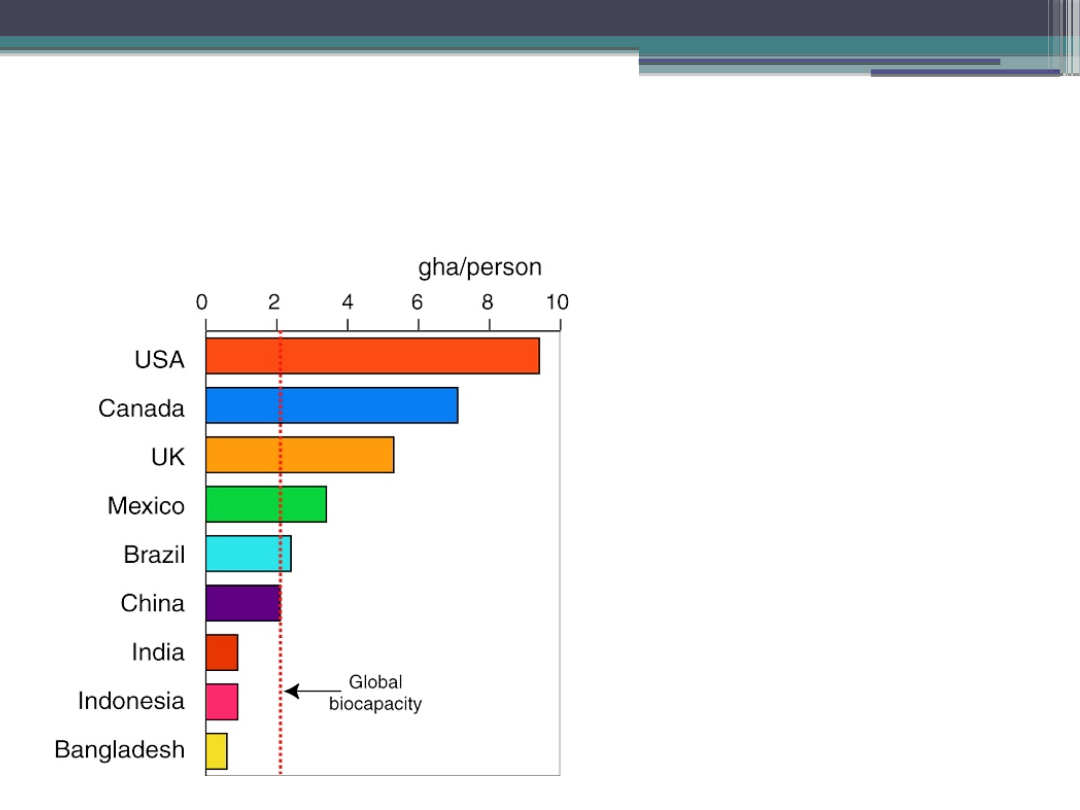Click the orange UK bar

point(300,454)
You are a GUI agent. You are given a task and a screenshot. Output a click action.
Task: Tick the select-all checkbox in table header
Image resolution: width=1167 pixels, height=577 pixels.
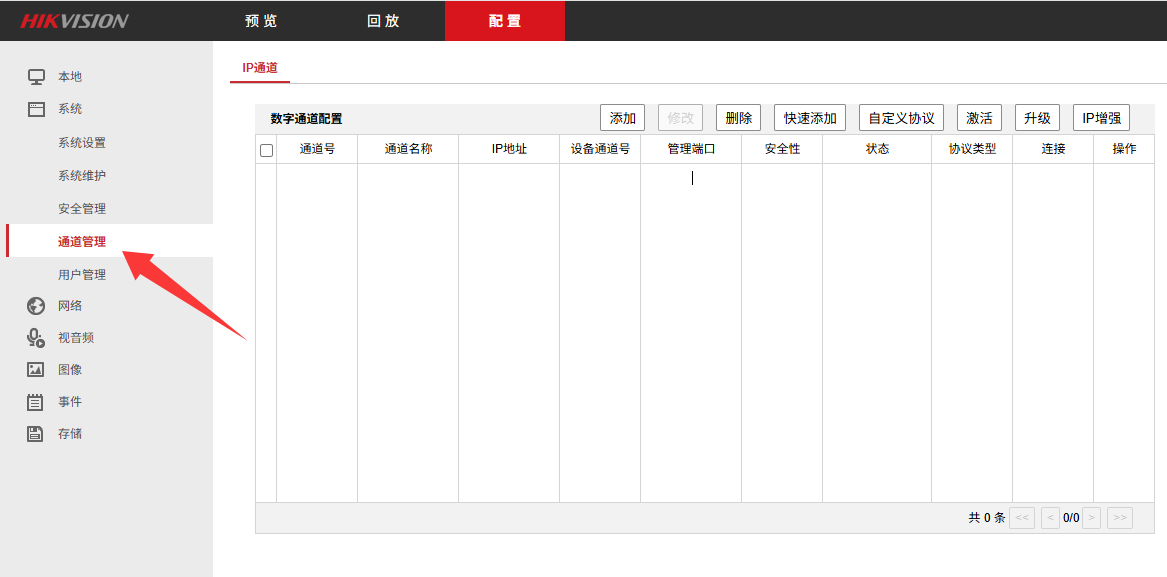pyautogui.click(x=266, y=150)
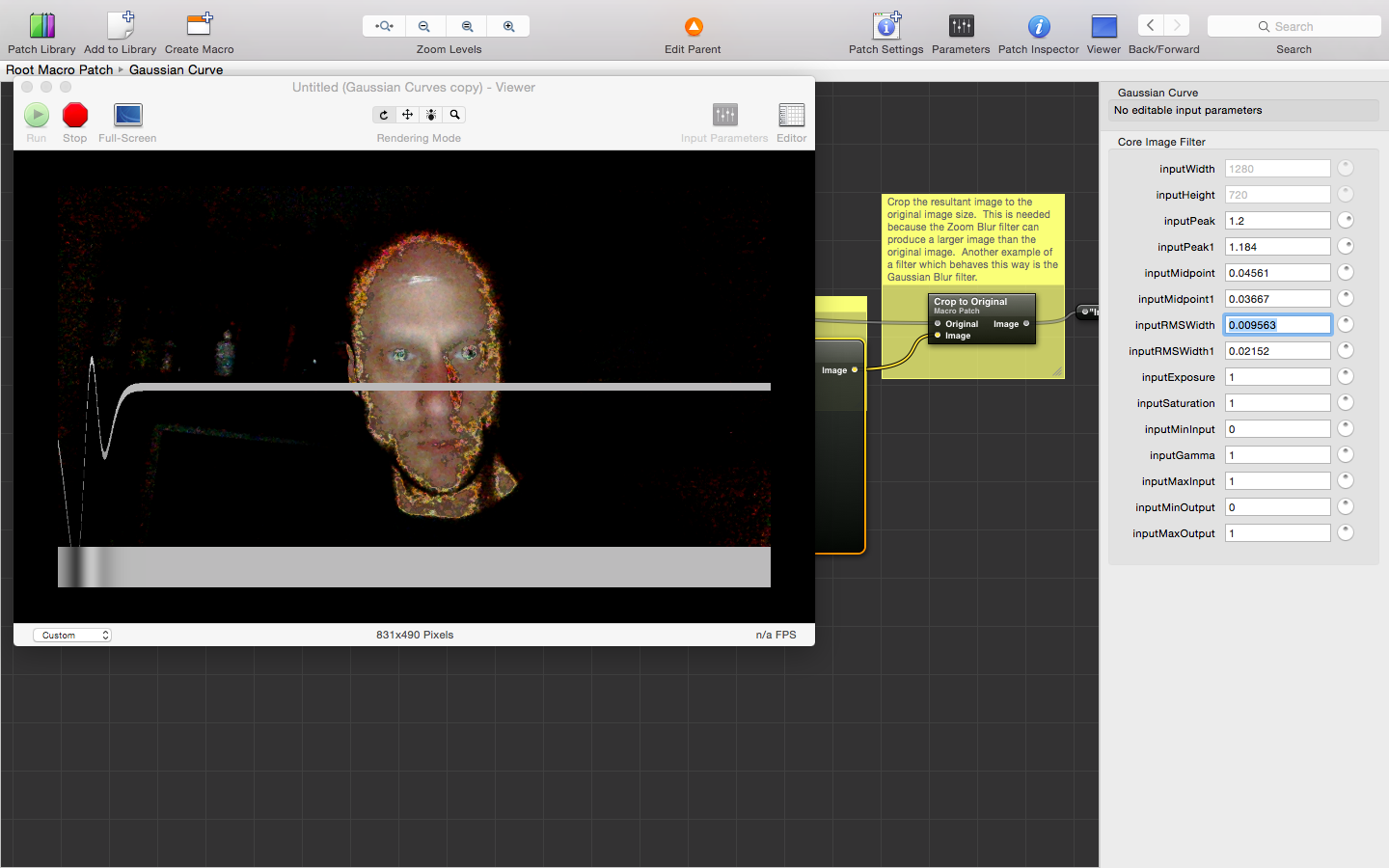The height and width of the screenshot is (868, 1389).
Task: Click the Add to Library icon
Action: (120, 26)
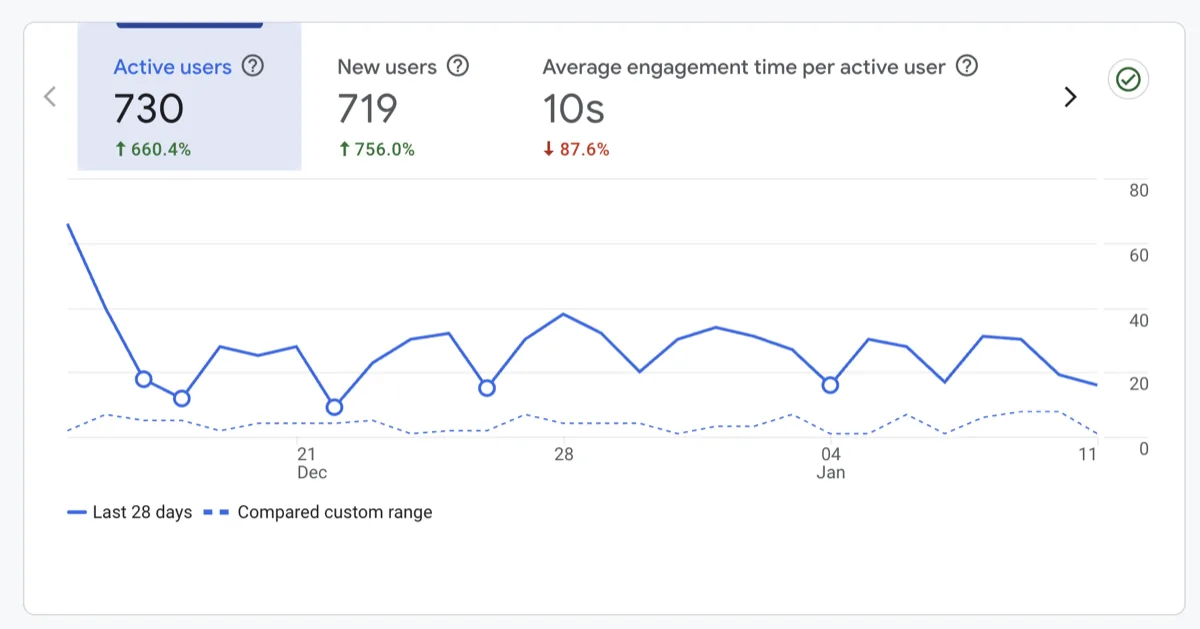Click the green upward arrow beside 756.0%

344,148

##########

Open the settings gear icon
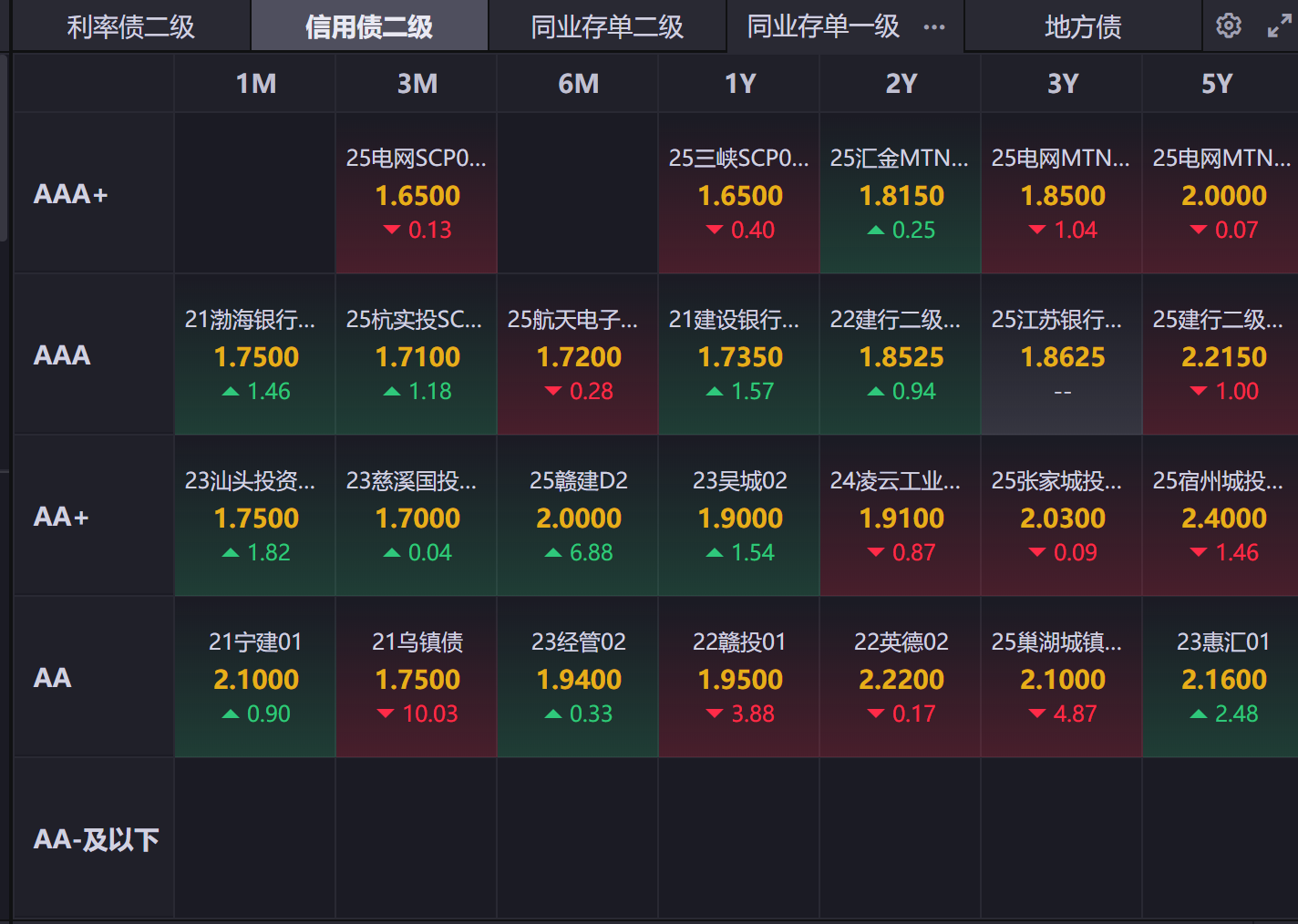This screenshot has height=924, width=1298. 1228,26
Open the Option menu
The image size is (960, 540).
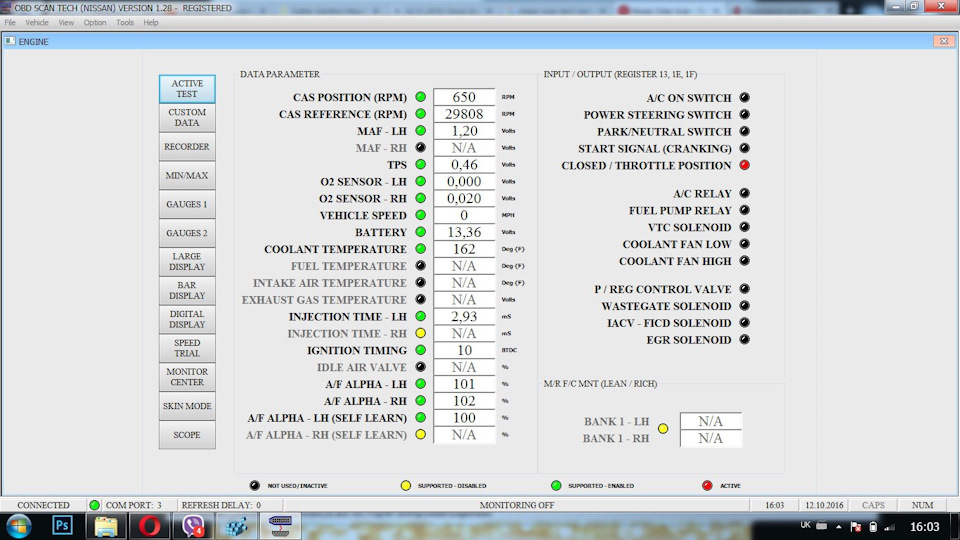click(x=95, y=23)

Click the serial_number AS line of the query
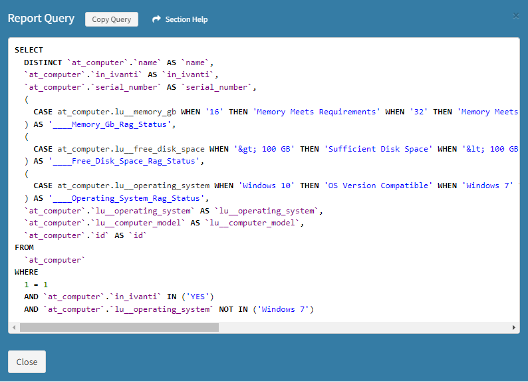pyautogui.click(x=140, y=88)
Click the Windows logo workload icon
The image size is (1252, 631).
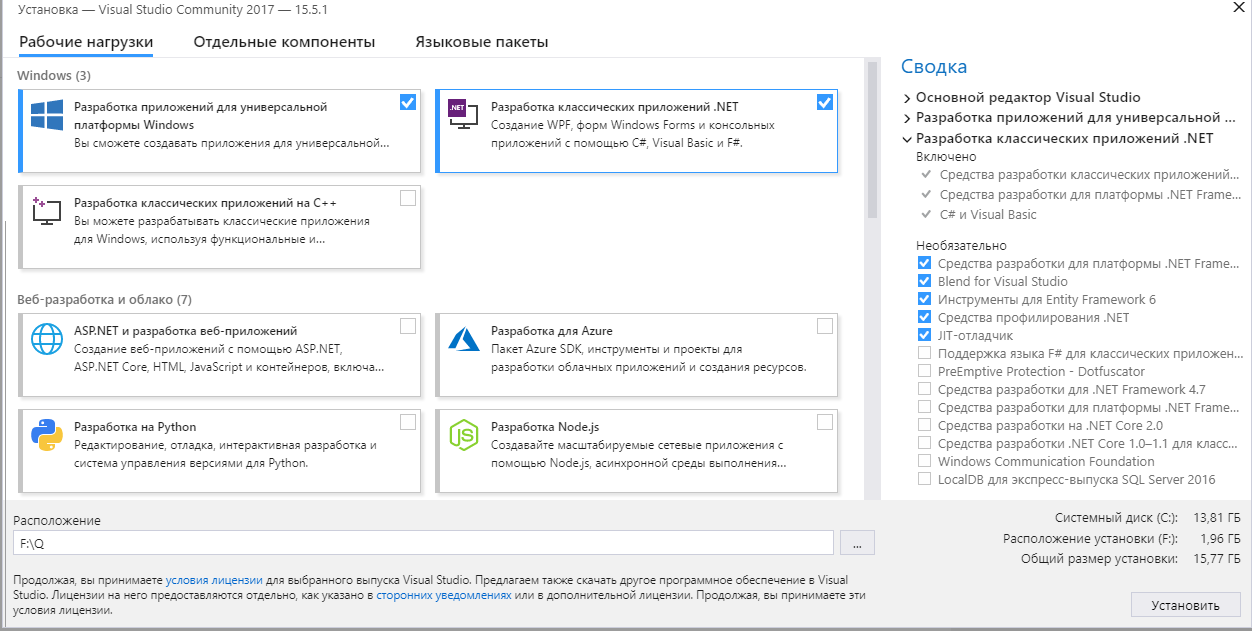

##########

What is being asked –
When copying from the data above, print only the lines from the line containing "Click the serial_number AS line of the query" to the line containing "The image size is (1252, 631).", exactly, and leave the pictures out.

Exercise solution –
Click the serial_number AS line of the query
pyautogui.click(x=140, y=88)
Click the Windows logo workload icon
The image size is (1252, 631).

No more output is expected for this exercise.